I was handing the latter to businesses in my field looking for a specific type of expertise. The first one was for everyone else – partners, potential employees, general contacts that were not leads, etc.
I’ve switched to CEO somewhere around our 10th employee. My responsibilities naturally evolved into a CEO role – spending the majority of the time refining the pillars of our business, the brand direction, and the growth hierarchy. I was still getting my hands dirty but my right hand was dealing with most of the tech-heavy lifting.
There’s another important aspect of postponing the CEO label for me. As a founder, you are involved in various activities around your business – including marketing, sales, finances, legal, pitching – you name it. But since you’re selling a product or a service, you still spend plenty of time doing what you love.
Working on your product or hacking solutions for your clients.
A CEO of a growing organization has tons of responsibilities unrelated to the actual implementation of your product or a service. A CEO of a large team wouldn’t actively package boxes for shipping, write code, design levels for games – or whatever the core business solution is.
The CEO’s Goals
They need to:
- Work on the long-term strategy.
- Implement the organization’s vision.
- Motivate and inspire the staff.
- Talk to shareholders.
- Build strategic partnerships.
- Participate in PR campaigns.
- Work closely with the board of directors.
- Oversee the high-end operations through the rest of the C-suite and the upper management.
- Build and grow the management team being their most trusted advisors in different departments.

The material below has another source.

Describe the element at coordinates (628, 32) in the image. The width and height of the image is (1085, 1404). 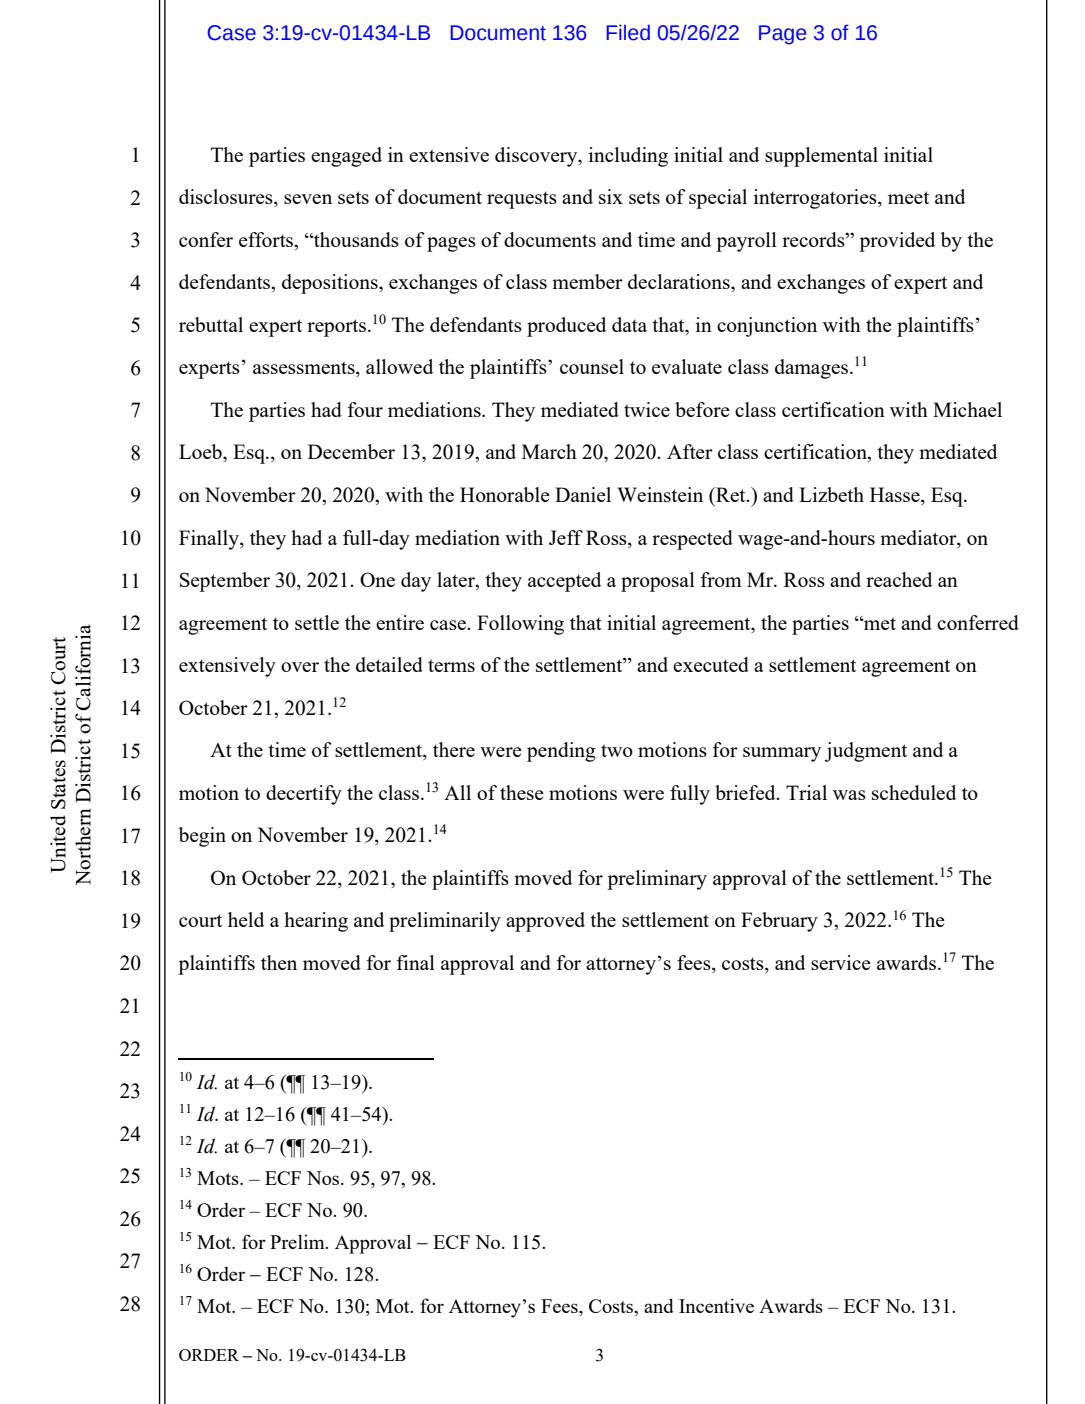
I see `Filed` at that location.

- Make financial and growth decisions along with the CFO of the organization.
Let’s say you’re a passionate developer who managed to build a small team of developers and designers. You soon realize that you need a couple of project managers. You can handle all leads yourself and appoint one of your best folks with soft-skills as a sales director (or hire a suitable salesman with relevant experience).
Scaling a Company
Soon, your organization employs 30–50 people and you realize that you haven’t done any development yourself in months.
But you love the craft and truly enjoy being hands-on.

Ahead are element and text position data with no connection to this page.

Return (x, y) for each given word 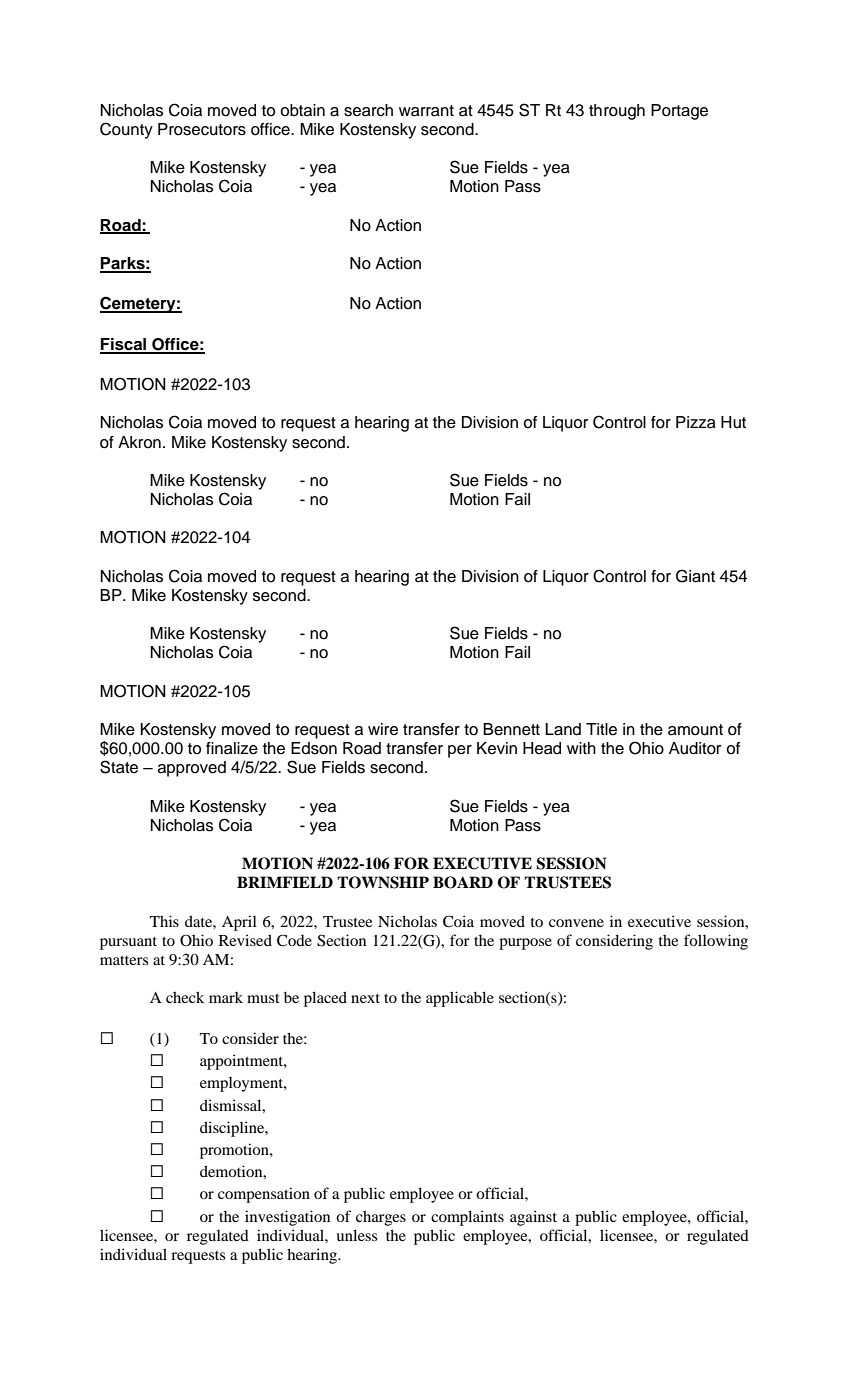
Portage (679, 112)
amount (695, 730)
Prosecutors (202, 129)
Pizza (696, 422)
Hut (733, 422)
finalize (232, 748)
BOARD (463, 882)
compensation (264, 1195)
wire (383, 729)
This (164, 921)
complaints (467, 1218)
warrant (426, 111)
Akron (139, 442)
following (716, 942)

Essentially, your options are:
- sticking to the self-appointed CEO role,
- promoting some of your best hires who can take over the high-end strategy.
- or bring an external CEO to your team.
As a founder, you still carry a lot of power to your organization. But someone who truly excels in growing teams, inspiring your team members, and managing capital can build a better working environment that lets you work along with your technical team and do what you love.
I know several successful founders who have promoted some of their best employees as CEOs or appointed an external person. Two of them went public and keep growing steadily. The founders took a leadership role in their corresponding departments and spend less time overseeing operations and dealing with bureaucracy.
Stepping down as a CEO doesn’t mean losing all control of an organization. The question is whether you would rather spend all of your time on strategic vision, managing capital, and defining various processes for your organization – or rather doing what you love and letting someone else handle the heavy lifting.
It’s likely that you may offload the CEO responsibilities to someone else later on and still coordinate the internal activities in-house.
While I do believe that CEO is appropriate for a growing business, I’d still go for a “Founder” until I build a small team and start working “on” the business more than “in” the business.
I’m also a solo founder of another startup of mine and a co-founder of a team of 3 (with another founder). Until I decide on pushing harder and allocating additional resources on growing these steadily, I’d still stick to “Founder”.
Also, early on, I was avoiding any title when talking to people. I was also referring to myself as a solopreneur, “I run X”, “I provide Y” and so forth. This is a good way to work around the title – except when you need to design your business cards or prepare the slides for a conference event.